NY Jets head coach Robert Saleh has long been lauded for his defensive ideology and ability to maximize the talents of players on that side of the ball. However, he's never exactly been referred to as a QB guru.
One former NFL quarterback decided to take the criticism to the next level, though. 15-year NFL veteran Alex Smith criticized Saleh's inability to develop young quarterbacks, more specifically Zach Wilson, during a recent appearance on SiriusXM's NFL Radio channel.
Smith insisted that Wilson's failures in New York can be directly attributed to Saleh's own shortcomings as it pertains to developing quarterbacks. The three-time Pro Bowler also took shots at former Jets offensive coordinator Mike LaFleur, suggesting that he wasn't ready for his role.
Smith reflected on his own experiences playing under offensive-minded and defensive-minded head coaches before the direct criticism of Saleh began.

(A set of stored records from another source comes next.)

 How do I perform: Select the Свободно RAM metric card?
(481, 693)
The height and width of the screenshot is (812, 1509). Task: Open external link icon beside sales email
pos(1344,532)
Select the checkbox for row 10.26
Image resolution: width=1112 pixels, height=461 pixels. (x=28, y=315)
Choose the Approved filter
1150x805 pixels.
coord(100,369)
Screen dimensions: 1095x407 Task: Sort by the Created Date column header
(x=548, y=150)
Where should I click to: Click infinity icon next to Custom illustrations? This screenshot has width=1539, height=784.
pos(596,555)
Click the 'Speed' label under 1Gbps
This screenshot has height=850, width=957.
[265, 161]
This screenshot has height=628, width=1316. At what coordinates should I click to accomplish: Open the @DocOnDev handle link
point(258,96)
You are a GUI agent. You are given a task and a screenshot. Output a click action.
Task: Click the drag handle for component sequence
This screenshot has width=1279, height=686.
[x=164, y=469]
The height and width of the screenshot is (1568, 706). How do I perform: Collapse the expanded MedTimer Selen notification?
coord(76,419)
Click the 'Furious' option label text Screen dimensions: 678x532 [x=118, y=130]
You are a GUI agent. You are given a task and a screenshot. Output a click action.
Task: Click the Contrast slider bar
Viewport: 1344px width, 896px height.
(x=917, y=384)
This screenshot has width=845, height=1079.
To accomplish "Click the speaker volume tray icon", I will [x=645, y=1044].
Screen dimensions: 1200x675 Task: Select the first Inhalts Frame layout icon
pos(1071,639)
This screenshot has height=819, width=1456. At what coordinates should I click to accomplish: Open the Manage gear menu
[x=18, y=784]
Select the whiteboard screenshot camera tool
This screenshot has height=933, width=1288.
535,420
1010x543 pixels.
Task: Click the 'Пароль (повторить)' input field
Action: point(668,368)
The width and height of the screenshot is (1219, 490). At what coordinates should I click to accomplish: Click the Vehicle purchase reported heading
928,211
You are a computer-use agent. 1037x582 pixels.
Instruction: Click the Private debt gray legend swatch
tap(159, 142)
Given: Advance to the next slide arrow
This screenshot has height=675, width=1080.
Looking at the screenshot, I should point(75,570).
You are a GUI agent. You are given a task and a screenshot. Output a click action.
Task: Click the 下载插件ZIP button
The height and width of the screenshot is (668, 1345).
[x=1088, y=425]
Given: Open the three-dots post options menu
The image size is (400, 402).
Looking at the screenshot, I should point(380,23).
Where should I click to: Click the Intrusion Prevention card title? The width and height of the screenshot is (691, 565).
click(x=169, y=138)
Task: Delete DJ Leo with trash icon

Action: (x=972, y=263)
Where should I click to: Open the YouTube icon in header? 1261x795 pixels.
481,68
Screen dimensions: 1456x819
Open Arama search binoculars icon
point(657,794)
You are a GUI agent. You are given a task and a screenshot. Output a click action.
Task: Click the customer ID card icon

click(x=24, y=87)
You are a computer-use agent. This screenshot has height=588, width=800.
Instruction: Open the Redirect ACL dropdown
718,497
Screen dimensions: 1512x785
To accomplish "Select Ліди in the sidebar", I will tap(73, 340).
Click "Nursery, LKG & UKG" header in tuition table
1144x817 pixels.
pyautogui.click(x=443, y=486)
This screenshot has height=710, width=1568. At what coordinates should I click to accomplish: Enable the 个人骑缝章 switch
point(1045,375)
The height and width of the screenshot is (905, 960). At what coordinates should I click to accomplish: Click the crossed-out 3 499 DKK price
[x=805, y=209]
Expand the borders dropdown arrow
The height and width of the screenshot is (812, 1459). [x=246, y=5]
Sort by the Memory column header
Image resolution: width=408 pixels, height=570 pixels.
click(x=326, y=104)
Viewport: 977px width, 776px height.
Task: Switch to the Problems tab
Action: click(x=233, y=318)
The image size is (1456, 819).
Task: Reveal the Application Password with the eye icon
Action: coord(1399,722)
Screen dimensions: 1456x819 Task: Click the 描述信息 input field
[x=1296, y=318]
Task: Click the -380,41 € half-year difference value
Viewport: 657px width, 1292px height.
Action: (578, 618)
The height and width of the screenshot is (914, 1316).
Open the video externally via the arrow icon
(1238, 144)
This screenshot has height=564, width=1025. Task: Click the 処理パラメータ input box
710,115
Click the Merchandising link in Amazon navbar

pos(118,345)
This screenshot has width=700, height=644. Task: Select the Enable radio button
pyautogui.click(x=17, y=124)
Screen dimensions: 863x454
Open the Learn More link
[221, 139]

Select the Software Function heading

"Robert Saleh, you’re a great defensive mind and coordinator, but, like, you have no idea how to develop a quarterback. The coordinator you hired never called plays. So, that’s a completely different animal. And as much as you think you’re prepared to handle that development of a young kid, you’re just not."- Alex Smith
Are Robert Saleh and the NY Jets to blame for Zach Wilson's shortcomings?
It should be noted that Smith has long been a defender of Wilson, likely due to his own personal relationship with the third-year quarterback. Smith notably attended the University of Utah, not too far from Wilson's BYU. He's very much in the same vein as someone like Steve Young.
That said, there might be some truth to what Smith is saying. The track record of defensive-minded head coaches developing young quarterbacks isn't nearly as strong as the track record with offensive-minded coaches.
This isn't to say that the Jets shouldn't have hired Saleh when they did, but it's fair to suggest that the front office didn't do everything they could to place Wilson in an ideal situation.
Pairing a defensive-minded head coach with a young, first-time offensive play-caller was a bold strategy, and it was made even more tricky by the team's plan to start Wilson immediately.
General manager Joe Douglas has since lamented the fact that the Jets forced Wilson into a starting role early in his career, insisting that, in hindsight, the team probably should have had a capable veteran to shoulder some of the load.
Of course, Wilson isn't absent of blame — far from it. The former second-overall pick has been an unmitigated disaster through two years with the Jets. His extreme shortcomings can't be entirely chalked up to his environment.
Thankfully, Robert Saleh isn't being tasked with developing the Jets' newest quarterback. Perhaps Saleh will get the opportunity to help assist the growth and maturation of another young QB in the future, but for now, his job is very different.